The elusive butterfly of happiness has been fluttering before humanity for a long time. America's Thomas Jefferson declared the pursuit of it an inalienable human right over 220 years ago. But a good 1,800 years or so before that, another great farmer-philosopher had seen the urge to chase happiness as an inalienable human instinct, alive and well long before the age of entitlement. "We work hard at doing nothing," observed Horace caustically of his fellow Romans. "We seek happiness in yachts and four-horse conveyances. (Yet) what you seek is here. . . ."

Jefferson, a consummate politician as well as a philosopher, refrained from defining what he meant by happiness. Horace, as a poet, was less constrained, but even he tended to write about it more in terms of what it was not than what it was -- not travel, not ambitious business schemes, not expensive diversions and luxuries, but a quiet, frugal, settled life. A random memory check confirms the wisdom of such circumspection: Attempts to pin down happiness have inspired some wildly varying definitions, all appealing, but none authoritative.

"A Jug of Wine, a Loaf of Bread -- and Thou" were paradise enough for the 11th-century Persian poet Omar Khayyam.
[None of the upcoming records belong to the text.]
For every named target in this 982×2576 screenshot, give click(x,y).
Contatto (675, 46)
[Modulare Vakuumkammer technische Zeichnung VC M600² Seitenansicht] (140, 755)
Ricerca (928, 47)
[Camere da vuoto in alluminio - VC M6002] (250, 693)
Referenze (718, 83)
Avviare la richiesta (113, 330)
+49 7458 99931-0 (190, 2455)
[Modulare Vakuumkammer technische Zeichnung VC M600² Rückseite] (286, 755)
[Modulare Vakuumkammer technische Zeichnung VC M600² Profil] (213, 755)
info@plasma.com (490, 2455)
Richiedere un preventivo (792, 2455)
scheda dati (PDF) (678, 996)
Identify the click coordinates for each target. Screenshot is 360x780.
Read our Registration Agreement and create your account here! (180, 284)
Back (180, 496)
Nine centuries later, John Lennon opted for an even more radical simplicity with his view of happiness as "a warm gun" (although he probably had a Thou in mind as well as he sang this). In between came no-nonsense Victorians like Charles Dickens' Mr. Micawber, who wasn't having any of that romantic antimaterialism. "Annual income twenty pounds, annual expenditure nineteen nineteen six, result happiness," he said firmly. "Annual income twenty pounds, annual expenditure twenty pounds ought and six, result misery."